Page 22 of Below the Surface

Cameron nods.

“I used to—a long time ago, not so much now. But I feel unsure sometimes.”

“Really? You’re always so confident.”

I laugh. “There are times when I’m a nervous wreck, Cam.”

“With me?”

“Sometimes.”

“Why?”

“Because I care so much more than I ever have about anyone. And I never want you to doubt that—not for a second.”

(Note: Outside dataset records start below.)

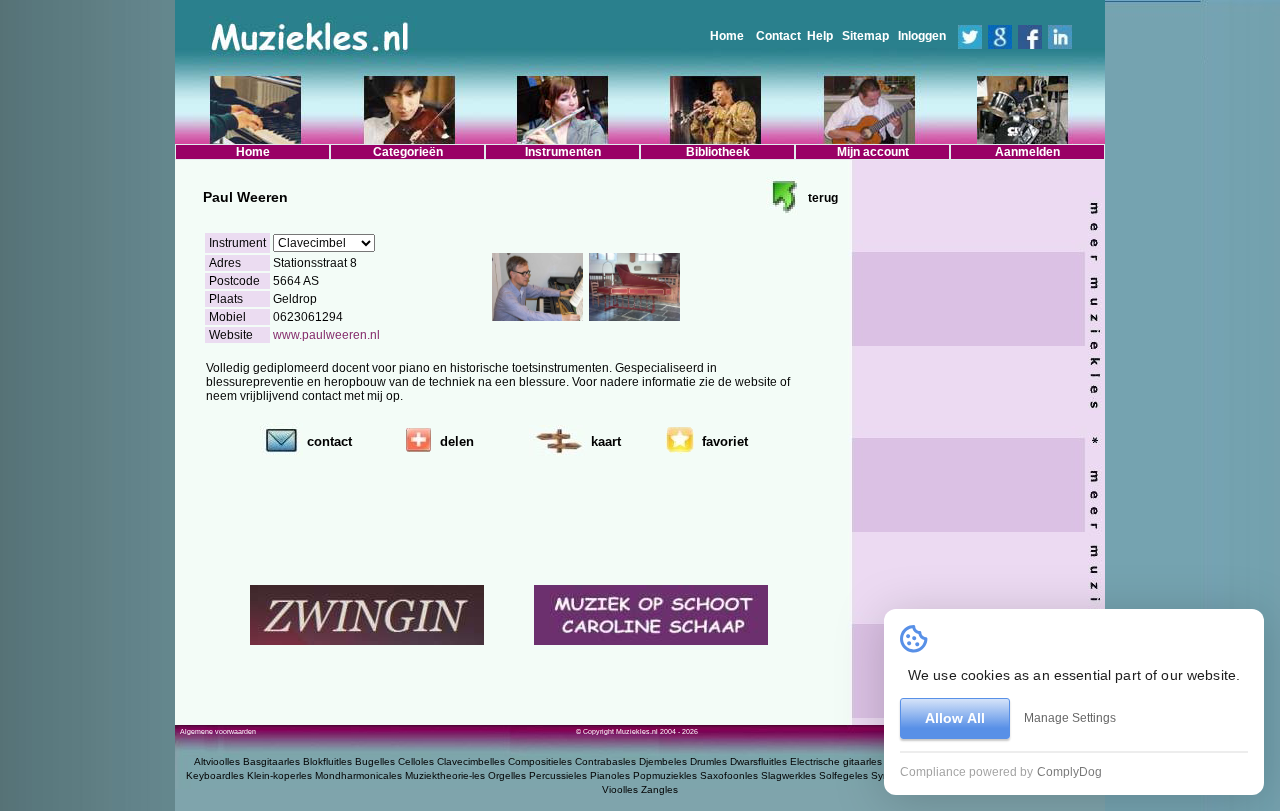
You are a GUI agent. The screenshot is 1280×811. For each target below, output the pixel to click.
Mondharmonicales (358, 775)
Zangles (659, 789)
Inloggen (922, 36)
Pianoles (610, 775)
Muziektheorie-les (445, 775)
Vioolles (620, 789)
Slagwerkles (788, 775)
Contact (778, 36)
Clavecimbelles (471, 761)
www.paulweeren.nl (326, 335)
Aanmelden (1027, 152)
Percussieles (558, 775)
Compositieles (540, 761)
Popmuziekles (665, 775)
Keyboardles (215, 775)
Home (727, 36)
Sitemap (865, 36)
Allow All (955, 718)
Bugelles (375, 761)
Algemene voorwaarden (218, 731)
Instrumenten (563, 152)
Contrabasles (605, 761)
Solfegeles (843, 775)
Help (820, 36)
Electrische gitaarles (836, 761)
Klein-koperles (279, 775)
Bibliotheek (718, 152)
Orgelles (507, 775)
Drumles (708, 761)
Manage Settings (1070, 718)
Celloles (416, 761)
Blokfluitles (327, 761)
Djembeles (663, 761)
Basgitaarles (271, 761)
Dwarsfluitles (758, 761)
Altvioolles (217, 761)
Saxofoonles (729, 775)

Cameron stretches to kiss me. “I’ve never doubted that.”

I nod.

“Something is brewing up there in your head,” she says. “Do you want to tell me?”

“It’s why I stepped away—Kelsey has never understood why.”

“Kelsey can be myopic.”

I snicker.

“Believe me, I know,” Cam says. “I’ve been friends with her since the ninth grade. And there’ve been times that’s messed with my perception of myself.”

“How so?”

Cameron holds onto me as she continues. “Kelsey was always ahead of me—not in school—in life. She was more adventurous where I was focused. She went to parties and stayed all night. Even when I did agree to go with her, my thoughts were always on what I needed to accomplish. She still thinks that means I’m uptight or something—that I don’t know how to have fun. Her idea of fun and mine aren’t always the same. I’m not saying Kelsey has ever been reckless. I calculate risk. It’s not so much because I fear something will fall apart—it’s just that I hold myself accountable if it does. Kelsey shrugs it off. If I’m honest, it surprised me when I learned she liked submitting to Caleb.”

I consider Cameron’s observations without comment.

“What are you thinking?” Cameron asks. “It doesn’t surprise you, does it?”

“Not really—no. People have different reasons for what they need in a relationship—sexually, physically, psychologically, and emotionally. Some people thrive on being in charge; others need someone to take control. Some enjoy role reversal. That’s true ofeveryone, not just kinky people, Cam. They may not think about it the same way, but it’s true. Many people would never want anyone outside their relationship to know what they enjoy—their roles. Kelsey would tell you that’s because of their shame.”

“And you?”

“It can be. I think more often, it’s privacy.” I chuckle. “Kelsey is an exhibitionist. She gets off on shocking other people—or trying to shock them.”

“True.”

“It doesn’t surprise me that she’s submissive. It keeps her from going off the rails with her adventures—gives someone the reins—if you know what I mean.”

“I don’t think I’m into reins.”

I laugh. “Thanks for letting me know. I’ll return them in the morning.”

Cameron giggles and tightens her hold on me.

“Let me start the shower.”

“I just want to be close to you for a few more minutes.”

“We can stay here as long as you want,” I promise.